**WHAT YOU SHOULD DO**
Copy out exactly the lines from the one containing "LUXURY138 (147, 1351)" to the end of the records below, both included, and nothing else.

(MATERIAL TO PROCESS)

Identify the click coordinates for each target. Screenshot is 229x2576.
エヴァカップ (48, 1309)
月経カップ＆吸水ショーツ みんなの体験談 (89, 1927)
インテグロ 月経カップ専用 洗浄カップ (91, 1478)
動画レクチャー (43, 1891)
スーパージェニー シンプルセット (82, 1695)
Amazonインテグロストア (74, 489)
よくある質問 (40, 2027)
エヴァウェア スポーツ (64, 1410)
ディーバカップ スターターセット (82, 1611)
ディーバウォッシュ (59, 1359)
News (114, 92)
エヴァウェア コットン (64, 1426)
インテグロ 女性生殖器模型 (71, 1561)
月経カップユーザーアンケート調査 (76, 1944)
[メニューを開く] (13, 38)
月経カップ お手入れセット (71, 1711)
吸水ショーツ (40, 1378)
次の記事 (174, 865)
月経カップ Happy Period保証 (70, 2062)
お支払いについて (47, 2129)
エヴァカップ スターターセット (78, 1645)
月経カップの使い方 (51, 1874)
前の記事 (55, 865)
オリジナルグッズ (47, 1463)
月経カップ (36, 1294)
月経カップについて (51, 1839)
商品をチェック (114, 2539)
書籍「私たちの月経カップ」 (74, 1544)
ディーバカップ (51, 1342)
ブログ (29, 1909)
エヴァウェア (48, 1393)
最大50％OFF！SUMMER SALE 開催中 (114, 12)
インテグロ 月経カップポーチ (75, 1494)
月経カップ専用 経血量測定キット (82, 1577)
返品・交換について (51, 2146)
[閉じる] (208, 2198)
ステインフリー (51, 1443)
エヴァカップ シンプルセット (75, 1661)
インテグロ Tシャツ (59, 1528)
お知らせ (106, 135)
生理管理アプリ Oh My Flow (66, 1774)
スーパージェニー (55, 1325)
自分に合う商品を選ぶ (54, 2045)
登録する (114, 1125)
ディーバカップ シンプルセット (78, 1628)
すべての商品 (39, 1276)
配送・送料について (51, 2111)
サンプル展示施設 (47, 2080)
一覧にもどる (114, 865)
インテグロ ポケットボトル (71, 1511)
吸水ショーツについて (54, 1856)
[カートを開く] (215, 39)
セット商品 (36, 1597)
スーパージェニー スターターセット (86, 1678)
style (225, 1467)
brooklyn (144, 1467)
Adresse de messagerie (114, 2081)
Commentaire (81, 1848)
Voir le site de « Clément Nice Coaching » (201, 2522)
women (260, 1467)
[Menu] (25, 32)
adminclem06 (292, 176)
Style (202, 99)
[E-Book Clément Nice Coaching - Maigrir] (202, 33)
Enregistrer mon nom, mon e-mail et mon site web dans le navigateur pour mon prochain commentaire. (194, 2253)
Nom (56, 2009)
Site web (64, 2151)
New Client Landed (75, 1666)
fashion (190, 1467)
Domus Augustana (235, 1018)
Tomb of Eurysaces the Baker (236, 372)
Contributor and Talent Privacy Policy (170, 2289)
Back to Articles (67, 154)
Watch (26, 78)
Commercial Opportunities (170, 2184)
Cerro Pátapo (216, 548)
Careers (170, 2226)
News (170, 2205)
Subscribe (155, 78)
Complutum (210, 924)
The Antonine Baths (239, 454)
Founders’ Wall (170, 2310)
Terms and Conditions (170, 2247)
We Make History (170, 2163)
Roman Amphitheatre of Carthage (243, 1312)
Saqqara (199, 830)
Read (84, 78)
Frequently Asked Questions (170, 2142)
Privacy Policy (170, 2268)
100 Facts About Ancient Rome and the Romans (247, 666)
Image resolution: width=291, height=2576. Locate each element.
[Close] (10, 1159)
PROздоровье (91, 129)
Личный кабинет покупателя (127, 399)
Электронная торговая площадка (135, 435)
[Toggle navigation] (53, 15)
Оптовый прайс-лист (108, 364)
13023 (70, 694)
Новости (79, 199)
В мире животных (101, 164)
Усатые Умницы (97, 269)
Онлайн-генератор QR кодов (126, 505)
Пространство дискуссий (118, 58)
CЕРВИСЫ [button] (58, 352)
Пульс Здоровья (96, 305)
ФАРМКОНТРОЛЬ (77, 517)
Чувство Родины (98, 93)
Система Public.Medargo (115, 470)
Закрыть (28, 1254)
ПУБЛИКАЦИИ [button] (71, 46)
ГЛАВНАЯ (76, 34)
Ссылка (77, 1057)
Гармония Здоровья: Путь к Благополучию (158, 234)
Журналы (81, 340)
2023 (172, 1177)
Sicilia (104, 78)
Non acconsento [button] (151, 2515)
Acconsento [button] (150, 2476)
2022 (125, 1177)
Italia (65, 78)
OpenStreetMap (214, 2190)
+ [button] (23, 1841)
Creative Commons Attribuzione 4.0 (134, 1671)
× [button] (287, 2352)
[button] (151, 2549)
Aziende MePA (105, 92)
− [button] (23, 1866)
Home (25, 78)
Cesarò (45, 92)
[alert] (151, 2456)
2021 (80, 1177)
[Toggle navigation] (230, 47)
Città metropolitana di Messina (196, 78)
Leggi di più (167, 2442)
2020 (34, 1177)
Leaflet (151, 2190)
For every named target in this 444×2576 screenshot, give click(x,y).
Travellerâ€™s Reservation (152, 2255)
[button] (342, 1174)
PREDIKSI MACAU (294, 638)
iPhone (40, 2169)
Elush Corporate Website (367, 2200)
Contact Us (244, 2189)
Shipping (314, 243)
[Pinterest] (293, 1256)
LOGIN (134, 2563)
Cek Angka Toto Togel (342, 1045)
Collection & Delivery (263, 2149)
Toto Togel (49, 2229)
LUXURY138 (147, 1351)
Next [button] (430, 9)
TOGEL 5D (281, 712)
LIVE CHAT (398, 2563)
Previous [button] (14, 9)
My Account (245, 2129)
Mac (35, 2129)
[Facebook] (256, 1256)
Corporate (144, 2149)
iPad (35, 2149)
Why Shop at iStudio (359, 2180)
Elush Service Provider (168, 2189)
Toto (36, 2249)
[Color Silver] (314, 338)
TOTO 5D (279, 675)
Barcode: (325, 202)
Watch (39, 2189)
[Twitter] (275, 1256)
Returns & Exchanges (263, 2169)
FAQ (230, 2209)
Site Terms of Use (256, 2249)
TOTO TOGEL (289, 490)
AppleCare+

(End MATERIAL TO PROCESS)

**WRITTEN SOLUTION**
LUXURY138 (147, 1351)
Next [button] (430, 9)
TOGEL 5D (281, 712)
LIVE CHAT (398, 2563)
Previous [button] (14, 9)
My Account (245, 2129)
Mac (35, 2129)
[Facebook] (256, 1256)
Corporate (144, 2149)
iPad (35, 2149)
Why Shop at iStudio (359, 2180)
Elush Service Provider (168, 2189)
Toto (36, 2249)
[Color Silver] (314, 338)
TOTO 5D (279, 675)
Barcode: (325, 202)
Watch (39, 2189)
[Twitter] (275, 1256)
Returns & Exchanges (263, 2169)
FAQ (230, 2209)
Site Terms of Use (256, 2249)
TOTO TOGEL (289, 490)
AppleCare+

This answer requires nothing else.